Both have only some of the pieces of the whole puzzle. The quest to solve it will challenge everything they think they understand about themselves, the people they know, and the origins of the human race.
In the style of Dan Brown, AG Riddle takes a pinch of truth and adds a bucketload of elaboration and imagination to create a globe trotting thriller that, until it's final stretch, is almost plausible.
There's a lot to enjoy here. Riddle's story is far reaching in scope, with plenty of twists and turns to keep the pages turning quickly. Preying on the insecurity modern, particularly western, society has about terrorism, the idea of a global terrorist organisation is a frightening one, and Riddle plays with the idea effectively - particularly in David's half of the narrative.

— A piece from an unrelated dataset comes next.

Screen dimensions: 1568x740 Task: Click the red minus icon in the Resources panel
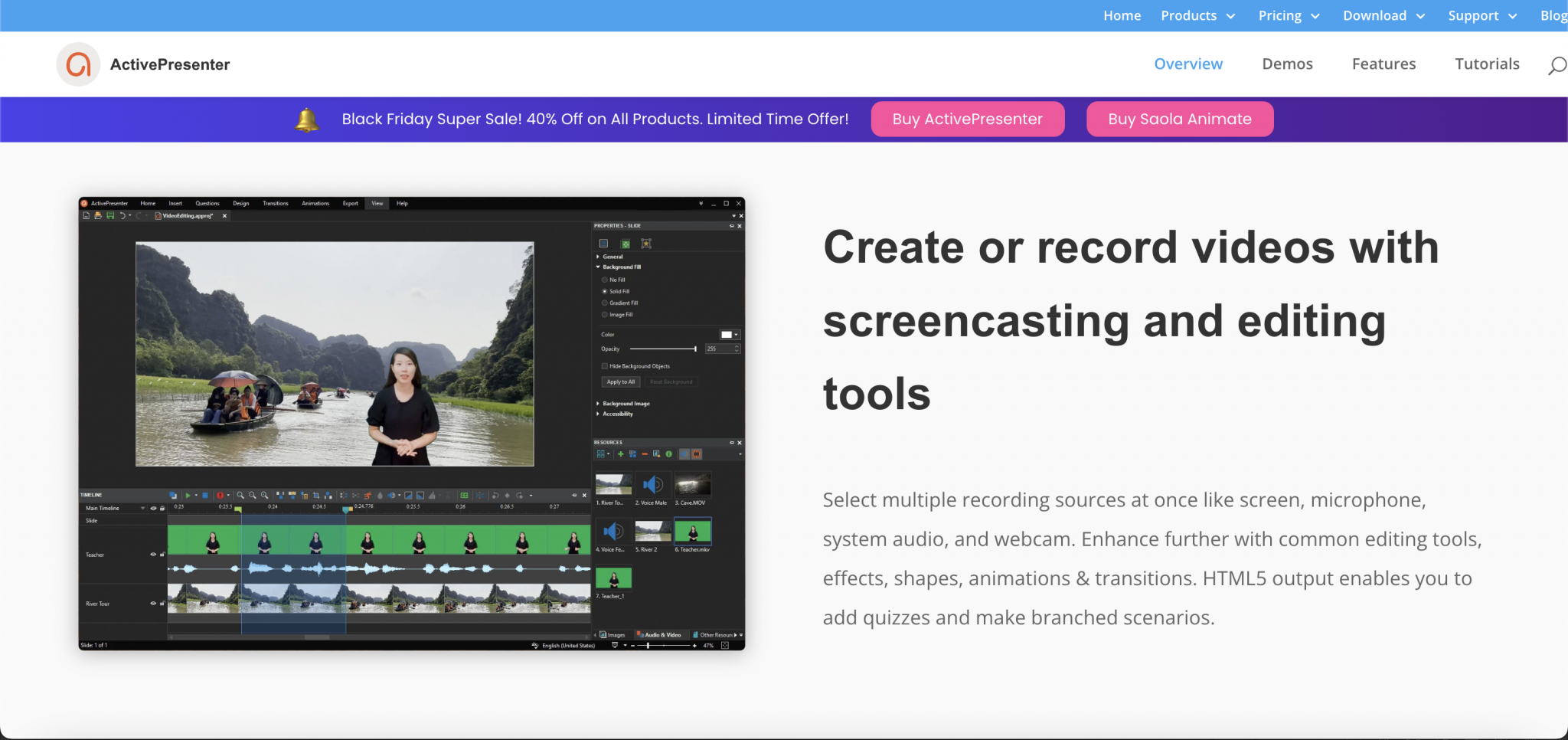coord(645,454)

There are times when the story falls back on over played tropes - Nazis are the root of all evil, after all - but the origin mystery is relatively unexplored territory, in my experience at least, and the various threads of the narrative combined in new and interesting ways. Sometimes, in fact, there was almost too much going on - mysterious kidnappings, cures for autism, lost Atlantean cities, time distortion, portals, magical plagues... It was a lot to follow, but to Riddle's credit it all did balance out fairly well, and I never felt lost at any point.

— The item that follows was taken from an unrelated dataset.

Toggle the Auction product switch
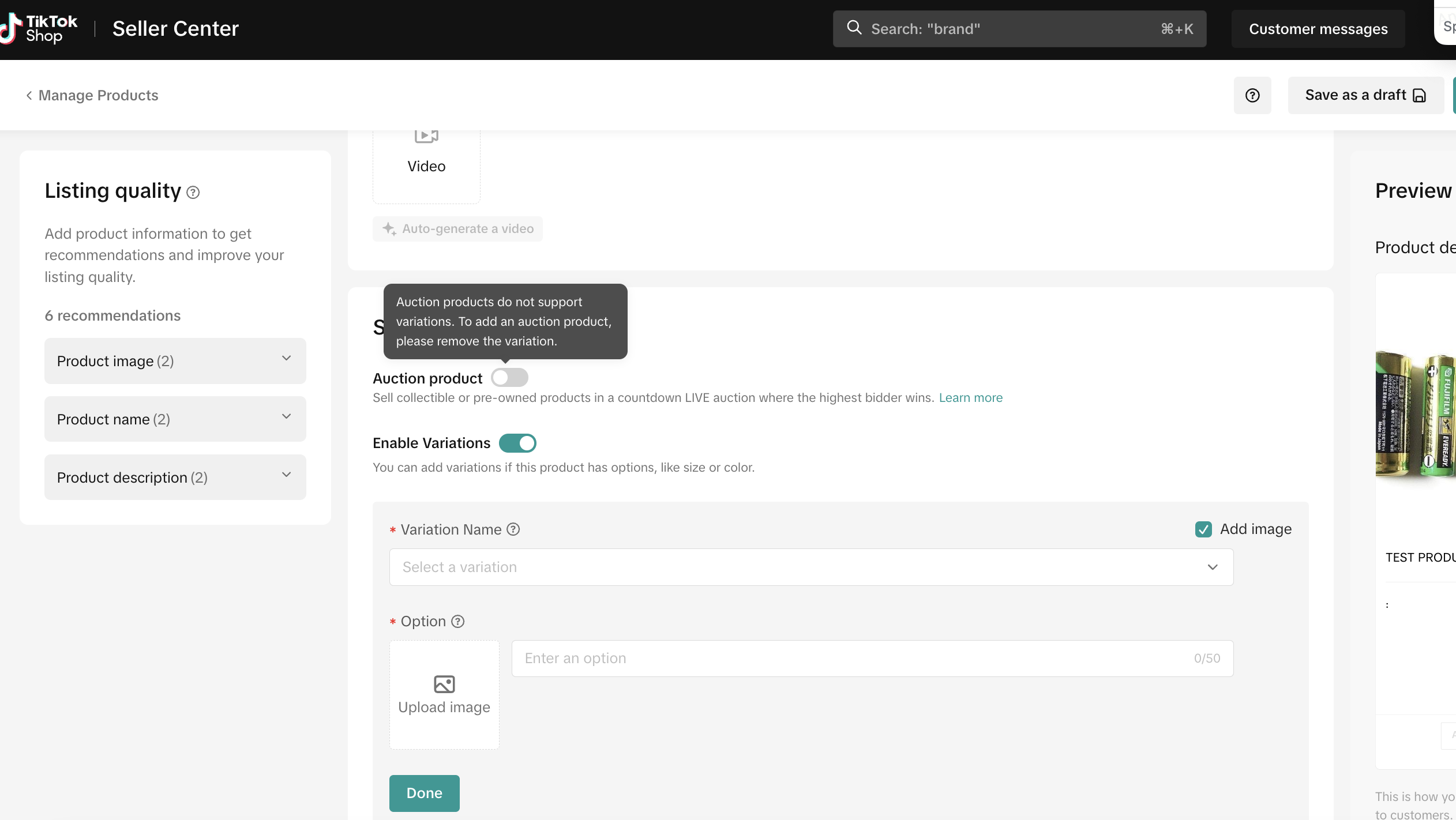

The characters were likeable. David was a typical action hero, only with one characteristic not often seen in action heroes - vulnerability to bullets. It was honestly so refreshing to see him get shot up and then have to recover. Kate's bravery and determination in a situation she didn't fully understand had me firmly on her side from the get go.
However, this doesn't rise above the give 3½ stars because, despite the fact that some locations were used for large portions of the book, I never really felt routed in them. Riddle's writing felt a little like someone writing about a place they've never been to. He was sparse with detail in his description - a flaw that also applies to his fight scenes - which meant many things were never fully realised.
The ending is something of an annoyance, too - a clearly meant to shock and surprise cliffhanger, it feels almost like cheating. After four hundred and fifty pages (or in my case, 15 hours of listening) it's a bit galling to find that nothing's really resolved, and you need to read the sequel. Normally, I like sequels, but I'm so used to books like this being standalone it threw me a bit.
In audiobook terms, it took me a while to get used to the narrator. He had a strange way of intoning certain sentences, putting emphasis on odd words and lifting at the end like everything was a question, that grated on me for a while, and his women all sounded snooty. Once I'd been listening for a couple of hours, though, I got used to it enough that it didn't negatively impact my enjoyment of the story.
My thanks to the publishers for sending a copy.
Fans of thrillers may enjoy The Exodus Quest by Will Adams.